A Polícia Civil de São Paulo encerrou o inquérito que investiga um piloto de 60 anos suspeito de liderar uma rede estruturada de exploração sexual de crianças e adolescentes. O relatório final, enviado ao Ministério Público (MPSP) na sexta-feira, 3 de abril, detalha uma atuação criminosa complexa. O investigado foi indiciado por crimes como estupro de vulnerável, produção e compartilhamento de pornografia infantojuvenil, aliciamento, organização criminosa e favorecimento à prostituição de menores.
As apurações revelaram que o indiciamento foi individualizado por vítima, o que evidencia a extensão dos abusos e pode fazer com que o suspeito responda por mais de 100 crimes. Além das acusações de abuso direto, o homem é investigado por coação no curso do processo e falsa identidade. A estrutura da rede permitia a manutenção de um fluxo contínuo de conteúdos ilícitos e exploração, afetando um número expressivo de jovens ao longo do tempo.

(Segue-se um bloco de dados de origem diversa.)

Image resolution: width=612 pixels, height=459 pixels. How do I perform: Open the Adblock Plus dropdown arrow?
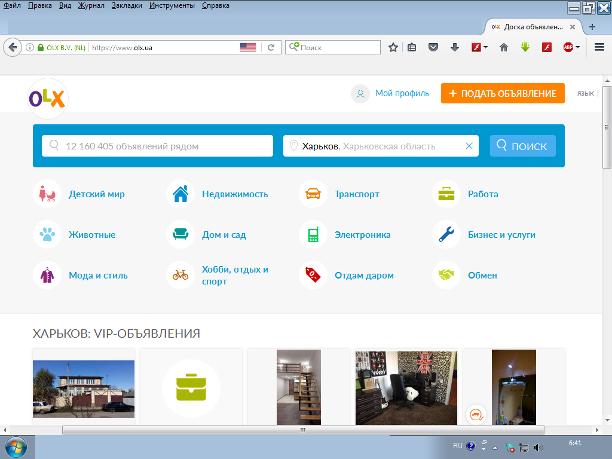click(578, 47)
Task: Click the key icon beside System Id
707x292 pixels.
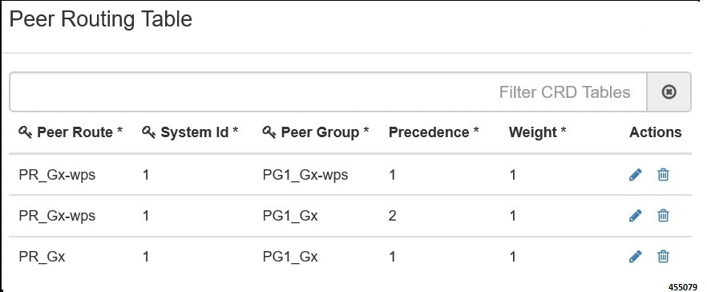Action: click(x=149, y=132)
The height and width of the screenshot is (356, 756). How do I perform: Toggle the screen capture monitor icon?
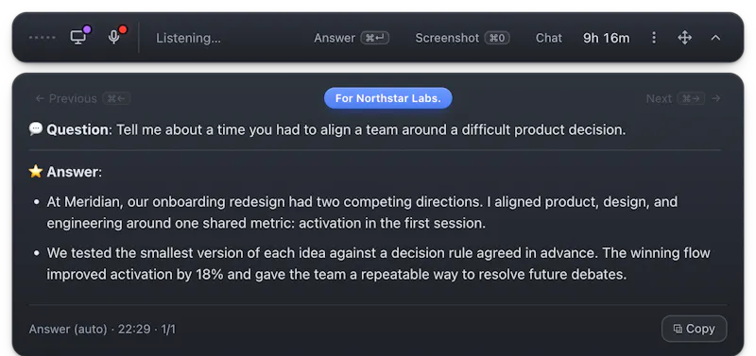[78, 38]
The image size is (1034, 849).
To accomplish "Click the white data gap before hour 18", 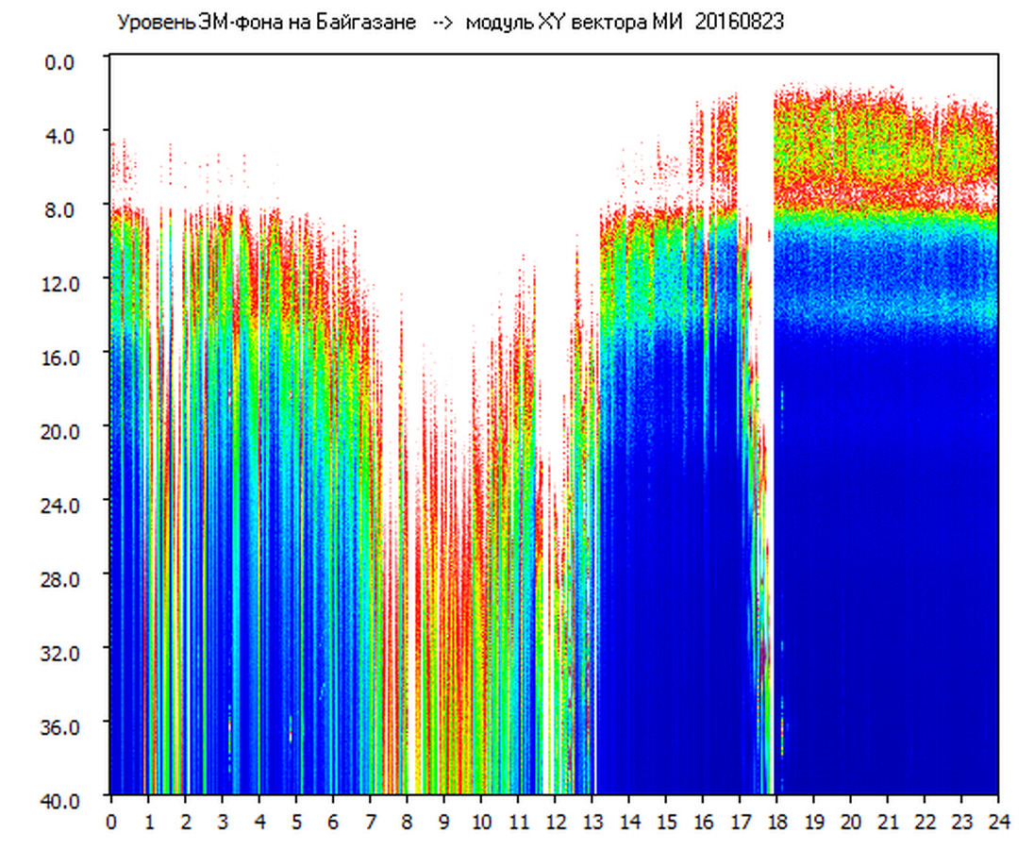I will 766,283.
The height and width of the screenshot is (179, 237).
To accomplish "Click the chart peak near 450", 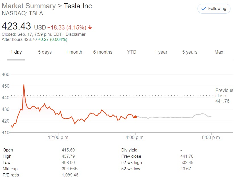I will (x=24, y=85).
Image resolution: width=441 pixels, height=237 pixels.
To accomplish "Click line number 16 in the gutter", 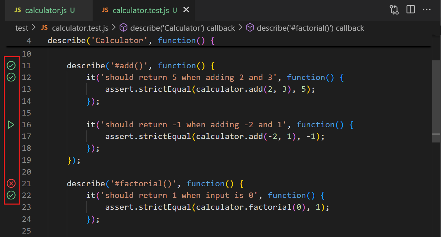I will (26, 125).
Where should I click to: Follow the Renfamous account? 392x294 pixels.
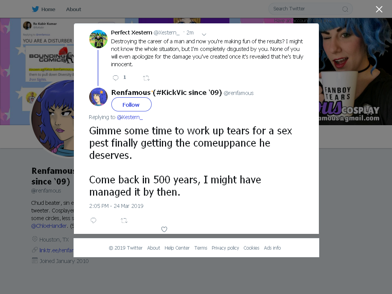click(131, 105)
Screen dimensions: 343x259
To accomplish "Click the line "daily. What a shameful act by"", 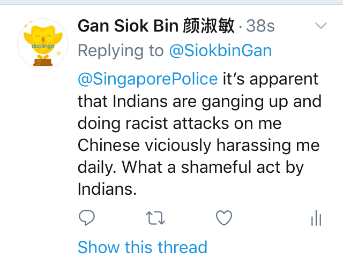I will tap(191, 167).
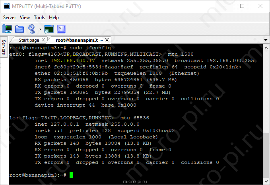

O caso agora está sob análise do Ministério Público, que decidirá sobre o oferecimento da denúncia formal à Justiça e a manutenção da prisão preventiva dos envolvidos. A Polícia Civil ressaltou que novas vítimas podem surgir conforme o desdobramento do processo e a análise dos materiais apreendidos. Até o momento, o esquema é tratado pelas autoridades como uma das maiores organizações de exploração sexual infantojuvenil identificadas recentemente no estado.